Mocking Classes with jMock and CGLIB
Because it uses Java's standard reflection capability, the default
configuration of the jMock framework can only mock interfaces, not classes.
The optional org.jmock.cglib
extension package uses the CGLIB 21 library to create mock
objects of classes as well as interfaces.
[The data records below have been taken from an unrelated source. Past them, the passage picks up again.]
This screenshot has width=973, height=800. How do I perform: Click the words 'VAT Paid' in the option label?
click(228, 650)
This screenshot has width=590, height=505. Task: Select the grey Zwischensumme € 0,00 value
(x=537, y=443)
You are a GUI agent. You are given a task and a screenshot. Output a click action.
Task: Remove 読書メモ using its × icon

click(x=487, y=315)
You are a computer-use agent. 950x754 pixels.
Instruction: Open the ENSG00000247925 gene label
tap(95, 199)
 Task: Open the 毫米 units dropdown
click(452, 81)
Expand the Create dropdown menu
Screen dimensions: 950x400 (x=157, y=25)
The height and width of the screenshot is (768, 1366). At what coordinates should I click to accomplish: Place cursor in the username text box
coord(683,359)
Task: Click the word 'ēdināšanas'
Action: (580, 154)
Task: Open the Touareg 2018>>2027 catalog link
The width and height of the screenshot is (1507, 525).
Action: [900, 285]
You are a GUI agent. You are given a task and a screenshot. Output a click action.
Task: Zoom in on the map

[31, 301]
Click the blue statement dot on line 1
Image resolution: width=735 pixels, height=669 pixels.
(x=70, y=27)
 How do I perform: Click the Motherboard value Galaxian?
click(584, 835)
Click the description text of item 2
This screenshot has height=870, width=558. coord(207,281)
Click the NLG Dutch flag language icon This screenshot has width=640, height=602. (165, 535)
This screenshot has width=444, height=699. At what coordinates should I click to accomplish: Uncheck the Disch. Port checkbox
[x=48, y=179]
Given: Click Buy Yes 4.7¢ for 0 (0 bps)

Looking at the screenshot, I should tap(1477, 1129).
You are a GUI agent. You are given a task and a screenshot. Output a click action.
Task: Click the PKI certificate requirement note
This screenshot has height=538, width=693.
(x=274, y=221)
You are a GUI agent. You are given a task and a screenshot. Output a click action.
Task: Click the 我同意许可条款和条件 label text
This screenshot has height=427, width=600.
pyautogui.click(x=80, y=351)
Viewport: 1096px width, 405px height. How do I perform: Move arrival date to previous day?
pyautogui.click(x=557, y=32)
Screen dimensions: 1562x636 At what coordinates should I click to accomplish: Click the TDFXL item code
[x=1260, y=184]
To use the CGLIB extension:
- Download CGLIB 22 and the jMock CGLIB extension JAR3 or a full jMock source snapshot3.
- Add CGLIB and the
jmock-cglib-
version.jar
file to the CLASSPATH. If you have downloaded a source snapshot, compile the source and add the output directory to your classpath. - Make your test cases extend
org.jmock.cglib.MockObjectTestCase
:import org.jmock.Mock; import org.jmock.cglib.MockObjectTestCase; class MyTest extends MockObjectTestCase { ... }
- Your tests can now create mocks of abstract or concrete classes:
Mock mockGraphics = mock(java.awt.Graphics.class,"mockGraphics");
You can pass arguments to the constructor by passing the argument types and values to the
mock
method:Mock mockedClass = mock(SomeClass.class,"mockList", new Class[]{String.class, int.class}, new Object[]{"Hello", new Integer(1)});
The MockObjectTestsCase
class defined in the
org.jmock.cglib package is completely compatible with that of the vanilla
jMock API. The only difference is that it uses CGLIB to create proxies
instead of the Java reflection API. This makes it easy to convert a test
class to use the CGLIB extension when you find that there is no way you can
possibly avoid mocking a concrete class: just change the base class of the
test class to org.jmock.cglib.MockObjectTestsCase
and all the
mock objects will then use CGLIB to proxy calls.